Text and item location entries

━━━━━━━━

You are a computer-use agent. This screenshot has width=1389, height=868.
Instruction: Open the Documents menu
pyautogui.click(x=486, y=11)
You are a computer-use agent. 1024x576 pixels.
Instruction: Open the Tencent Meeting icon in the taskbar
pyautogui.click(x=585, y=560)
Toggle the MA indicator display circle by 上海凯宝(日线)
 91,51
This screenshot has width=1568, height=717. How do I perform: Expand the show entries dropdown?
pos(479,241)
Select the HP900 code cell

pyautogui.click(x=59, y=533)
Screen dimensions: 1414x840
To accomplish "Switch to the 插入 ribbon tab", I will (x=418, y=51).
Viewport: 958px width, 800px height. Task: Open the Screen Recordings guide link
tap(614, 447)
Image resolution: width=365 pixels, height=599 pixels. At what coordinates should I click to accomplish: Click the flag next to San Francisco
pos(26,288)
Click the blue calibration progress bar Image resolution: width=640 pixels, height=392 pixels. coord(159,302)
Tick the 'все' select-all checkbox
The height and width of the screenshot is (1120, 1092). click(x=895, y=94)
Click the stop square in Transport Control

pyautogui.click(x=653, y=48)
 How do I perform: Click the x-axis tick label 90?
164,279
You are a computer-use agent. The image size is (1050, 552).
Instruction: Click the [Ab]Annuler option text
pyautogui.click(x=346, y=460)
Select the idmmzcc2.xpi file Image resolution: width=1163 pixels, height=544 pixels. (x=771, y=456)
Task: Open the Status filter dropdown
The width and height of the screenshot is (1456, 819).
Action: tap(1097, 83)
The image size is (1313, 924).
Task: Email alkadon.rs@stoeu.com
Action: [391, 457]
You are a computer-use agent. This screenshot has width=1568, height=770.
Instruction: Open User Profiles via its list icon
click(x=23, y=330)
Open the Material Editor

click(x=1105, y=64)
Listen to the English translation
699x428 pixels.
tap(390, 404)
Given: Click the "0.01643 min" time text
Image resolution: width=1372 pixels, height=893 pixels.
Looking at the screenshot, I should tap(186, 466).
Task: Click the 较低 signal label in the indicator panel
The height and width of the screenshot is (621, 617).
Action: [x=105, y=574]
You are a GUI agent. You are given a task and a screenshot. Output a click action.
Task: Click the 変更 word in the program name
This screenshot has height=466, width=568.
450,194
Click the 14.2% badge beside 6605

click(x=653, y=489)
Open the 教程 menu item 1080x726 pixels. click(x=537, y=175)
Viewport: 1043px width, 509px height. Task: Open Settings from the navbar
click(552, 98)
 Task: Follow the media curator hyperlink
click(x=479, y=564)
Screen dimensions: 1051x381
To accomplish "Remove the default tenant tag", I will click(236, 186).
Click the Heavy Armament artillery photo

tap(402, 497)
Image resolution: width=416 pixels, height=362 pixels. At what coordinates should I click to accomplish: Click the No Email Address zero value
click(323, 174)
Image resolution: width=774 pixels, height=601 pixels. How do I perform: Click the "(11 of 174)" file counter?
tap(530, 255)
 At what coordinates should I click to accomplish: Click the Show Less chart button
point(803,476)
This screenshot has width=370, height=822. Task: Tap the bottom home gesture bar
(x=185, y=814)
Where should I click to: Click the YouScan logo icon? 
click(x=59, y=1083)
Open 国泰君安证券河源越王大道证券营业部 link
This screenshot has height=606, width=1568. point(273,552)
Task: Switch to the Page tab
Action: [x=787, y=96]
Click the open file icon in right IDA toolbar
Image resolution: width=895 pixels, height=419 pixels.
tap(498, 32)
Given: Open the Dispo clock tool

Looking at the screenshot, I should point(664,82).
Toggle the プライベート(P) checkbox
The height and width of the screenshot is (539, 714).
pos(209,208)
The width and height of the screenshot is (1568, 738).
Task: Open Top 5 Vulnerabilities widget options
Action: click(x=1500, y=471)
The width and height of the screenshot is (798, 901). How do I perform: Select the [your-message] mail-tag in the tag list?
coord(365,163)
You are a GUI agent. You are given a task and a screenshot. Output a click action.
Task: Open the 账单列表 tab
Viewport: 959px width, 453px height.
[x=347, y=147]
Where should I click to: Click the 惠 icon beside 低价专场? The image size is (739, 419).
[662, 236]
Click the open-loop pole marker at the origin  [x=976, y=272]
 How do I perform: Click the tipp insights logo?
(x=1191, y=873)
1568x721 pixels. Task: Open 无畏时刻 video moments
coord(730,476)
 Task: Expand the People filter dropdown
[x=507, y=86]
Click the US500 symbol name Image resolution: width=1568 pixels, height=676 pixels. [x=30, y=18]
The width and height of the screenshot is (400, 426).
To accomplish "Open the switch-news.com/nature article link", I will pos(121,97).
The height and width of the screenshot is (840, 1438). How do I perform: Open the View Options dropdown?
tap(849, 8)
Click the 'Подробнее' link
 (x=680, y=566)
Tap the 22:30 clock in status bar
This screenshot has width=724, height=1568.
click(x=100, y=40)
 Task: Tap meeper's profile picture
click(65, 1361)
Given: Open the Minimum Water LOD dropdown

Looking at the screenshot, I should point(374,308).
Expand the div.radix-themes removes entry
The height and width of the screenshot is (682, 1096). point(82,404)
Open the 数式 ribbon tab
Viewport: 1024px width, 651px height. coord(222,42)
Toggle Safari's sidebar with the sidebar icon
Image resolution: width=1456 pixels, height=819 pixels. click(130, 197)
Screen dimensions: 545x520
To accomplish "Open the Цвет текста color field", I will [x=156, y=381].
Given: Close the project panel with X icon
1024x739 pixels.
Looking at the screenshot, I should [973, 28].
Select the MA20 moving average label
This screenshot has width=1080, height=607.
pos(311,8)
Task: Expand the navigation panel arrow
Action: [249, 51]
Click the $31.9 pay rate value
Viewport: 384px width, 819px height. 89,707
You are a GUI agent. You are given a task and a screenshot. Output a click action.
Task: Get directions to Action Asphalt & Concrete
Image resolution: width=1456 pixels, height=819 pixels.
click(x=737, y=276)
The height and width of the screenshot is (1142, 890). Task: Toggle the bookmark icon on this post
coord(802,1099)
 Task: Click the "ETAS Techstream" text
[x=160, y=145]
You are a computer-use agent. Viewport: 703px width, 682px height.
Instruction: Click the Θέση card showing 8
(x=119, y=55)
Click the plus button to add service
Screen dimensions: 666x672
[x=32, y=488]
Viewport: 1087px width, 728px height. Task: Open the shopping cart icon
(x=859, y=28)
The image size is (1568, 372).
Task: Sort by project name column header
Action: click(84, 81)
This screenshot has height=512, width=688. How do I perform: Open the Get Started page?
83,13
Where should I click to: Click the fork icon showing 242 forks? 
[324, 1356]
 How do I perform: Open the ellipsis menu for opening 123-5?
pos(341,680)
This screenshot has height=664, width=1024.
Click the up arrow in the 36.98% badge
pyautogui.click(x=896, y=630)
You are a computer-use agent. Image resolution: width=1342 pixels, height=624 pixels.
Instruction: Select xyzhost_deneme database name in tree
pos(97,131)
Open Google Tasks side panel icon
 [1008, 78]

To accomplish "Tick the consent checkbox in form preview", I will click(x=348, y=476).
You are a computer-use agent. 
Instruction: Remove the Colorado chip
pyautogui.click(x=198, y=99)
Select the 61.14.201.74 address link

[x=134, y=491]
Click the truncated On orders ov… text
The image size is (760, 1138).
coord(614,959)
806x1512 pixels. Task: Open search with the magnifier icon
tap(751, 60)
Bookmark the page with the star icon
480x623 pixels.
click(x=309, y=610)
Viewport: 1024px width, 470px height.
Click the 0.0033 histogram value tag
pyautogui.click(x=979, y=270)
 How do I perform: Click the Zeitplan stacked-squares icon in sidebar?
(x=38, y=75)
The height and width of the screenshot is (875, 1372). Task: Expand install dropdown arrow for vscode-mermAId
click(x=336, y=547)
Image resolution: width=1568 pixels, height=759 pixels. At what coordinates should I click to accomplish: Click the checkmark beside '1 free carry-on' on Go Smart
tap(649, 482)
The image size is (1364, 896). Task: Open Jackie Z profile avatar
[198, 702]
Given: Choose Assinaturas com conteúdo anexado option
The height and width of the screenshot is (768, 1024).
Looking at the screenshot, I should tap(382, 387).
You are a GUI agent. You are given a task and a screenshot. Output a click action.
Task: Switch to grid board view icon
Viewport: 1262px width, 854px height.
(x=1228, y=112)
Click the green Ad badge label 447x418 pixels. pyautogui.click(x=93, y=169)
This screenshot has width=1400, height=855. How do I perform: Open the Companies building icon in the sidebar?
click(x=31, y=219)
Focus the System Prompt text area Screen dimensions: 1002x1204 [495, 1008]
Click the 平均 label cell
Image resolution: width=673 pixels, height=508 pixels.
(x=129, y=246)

━━━━━━━━

> Required work
Reproduce verbatim the stretch of the listing from the line containing "Open the 数式 ribbon tab" through the line containing "will click(x=348, y=476).", including both of those lines.

> Response to this task
Open the 数式 ribbon tab
Viewport: 1024px width, 651px height. coord(222,42)
Toggle Safari's sidebar with the sidebar icon
Image resolution: width=1456 pixels, height=819 pixels. click(130, 197)
Screen dimensions: 545x520
To accomplish "Open the Цвет текста color field", I will [x=156, y=381].
Given: Close the project panel with X icon
1024x739 pixels.
Looking at the screenshot, I should [973, 28].
Select the MA20 moving average label
This screenshot has width=1080, height=607.
pos(311,8)
Task: Expand the navigation panel arrow
Action: [249, 51]
Click the $31.9 pay rate value
Viewport: 384px width, 819px height. 89,707
You are a GUI agent. You are given a task and a screenshot. Output a click action.
Task: Get directions to Action Asphalt & Concrete
Image resolution: width=1456 pixels, height=819 pixels.
click(x=737, y=276)
The height and width of the screenshot is (1142, 890). Task: Toggle the bookmark icon on this post
coord(802,1099)
 Task: Click the "ETAS Techstream" text
[x=160, y=145]
You are a computer-use agent. Viewport: 703px width, 682px height.
Instruction: Click the Θέση card showing 8
(x=119, y=55)
Click the plus button to add service
Screen dimensions: 666x672
[x=32, y=488]
Viewport: 1087px width, 728px height. Task: Open the shopping cart icon
(x=859, y=28)
The image size is (1568, 372).
Task: Sort by project name column header
Action: click(84, 81)
This screenshot has height=512, width=688. How do I perform: Open the Get Started page?
83,13
Where should I click to: Click the fork icon showing 242 forks? 
[324, 1356]
 How do I perform: Open the ellipsis menu for opening 123-5?
pos(341,680)
This screenshot has height=664, width=1024.
Click the up arrow in the 36.98% badge
pyautogui.click(x=896, y=630)
You are a computer-use agent. Image resolution: width=1342 pixels, height=624 pixels.
Instruction: Select xyzhost_deneme database name in tree
pos(97,131)
Open Google Tasks side panel icon
 [1008, 78]

To accomplish "Tick the consent checkbox in form preview", I will click(x=348, y=476).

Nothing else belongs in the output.